Tomado de: Ankor Inclán
Por María Lozano
En el barrio de San Isidro, entre callejones empedrados y balcones llenos de bugambilias, vivía Don Salvador. Tenía 84 años y un pequeño café al que llamaba La Esquina del Tiempo. No era un negocio próspero, pero tampoco lo necesitaba: aquel lugar era su refugio y su puente hacia el pasado.Cada mañana, Salvador abría las puertas antes de que el sol se asomara. El aroma del café recién molido se mezclaba con el de la leña húmeda que usaba para calentar el agua. En una mesa junto a la ventana, siempre había una taza lista. No para un cliente… sino para su esposa, Clara, que había partido hacía 12 años.
—Si no la preparo, parece que el día no empieza —decía, acariciando el borde de la taza vacía.
Los jóvenes del barrio lo visitaban para escuchar sus historias: cómo conoció a Clara en una fiesta del pueblo, cómo ahorraron durante años para abrir el café, cómo ella dibujaba flores en las paredes y servía las galletas con una sonrisa que podía calmar cualquier tristeza..Una tarde de invierno, llegó al café un muchacho que no conocía. Llevaba una guitarra y una mirada cansada. Se sentó sin pedir nada. Salvador, como siempre, le sirvió café. El joven bebió en silencio, hasta que de pronto dijo:
—Mi abuelo me habló de este lugar. Dijo que aquí aprendió que el café no se toma para despertarse… sino para recordar.
Salvador sonrió, y sin darse cuenta, comenzó a contar la historia de su vida.

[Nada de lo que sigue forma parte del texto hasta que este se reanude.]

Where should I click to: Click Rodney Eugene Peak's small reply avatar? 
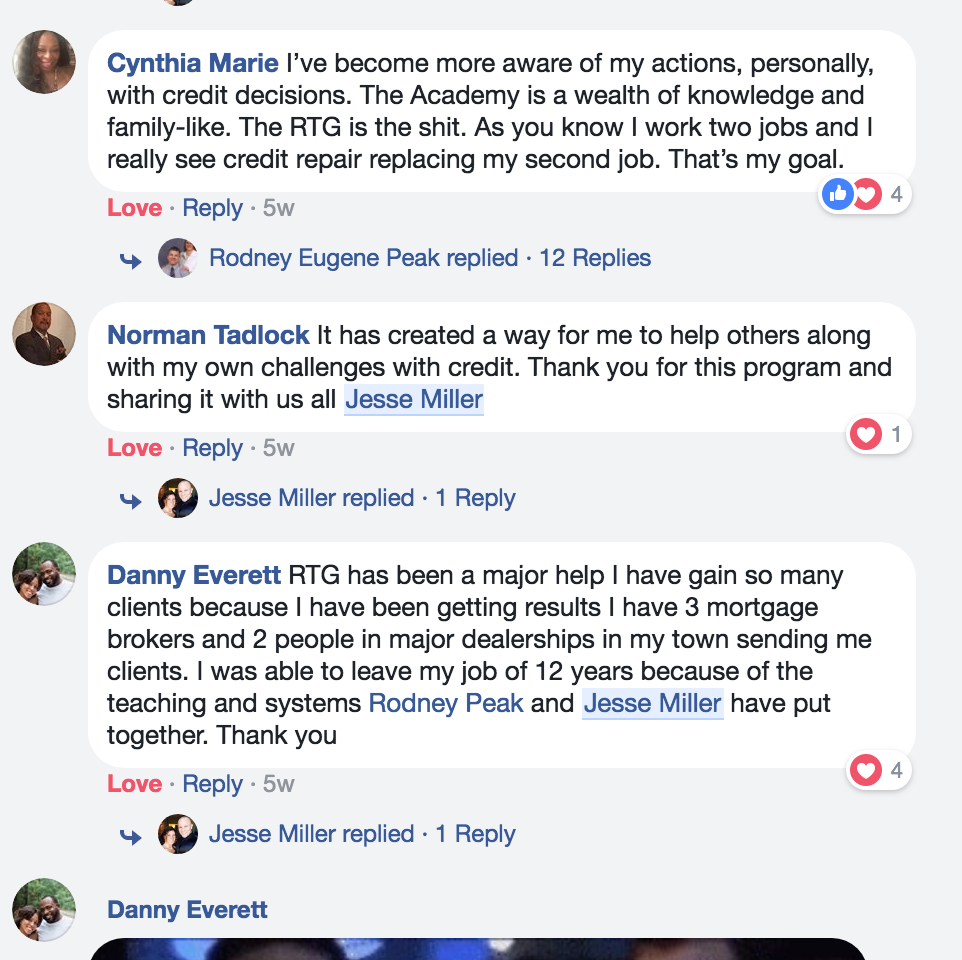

El muchacho escuchaba con atención, y antes de irse, le cantó una canción que había compuesto esa misma tarde, inspirada en lo que acababa de oír.
—Gracias —dijo el viejo—. Has traído música a estas paredes otra vez.
Pasaron los meses, y La Esquina del Tiempo comenzó a llenarse de jóvenes músicos, pintores, poetas. El café se volvió un lugar donde la memoria de Clara vivía en cada historia y en cada sorbo.
Una mañana, Salvador dejó dos tazas sobre la mesa junto a la ventana. Una para Clara… y otra para sí mismo. Miró el cielo, respiró hondo, y dijo en voz baja:
—Hoy, amor, sí que tomamos el café juntos.
Ese fue el último día que lo vieron abrir el café. Pero desde entonces, el barrio entero mantiene la tradición: cada 15 de julio, se sirve una taza en la mesa junto a la ventana, para que Don Salvador y Clara sigan teniendo su cita.
Porque hay amores que ni el tiempo… ni la ausencia… pueden borrar.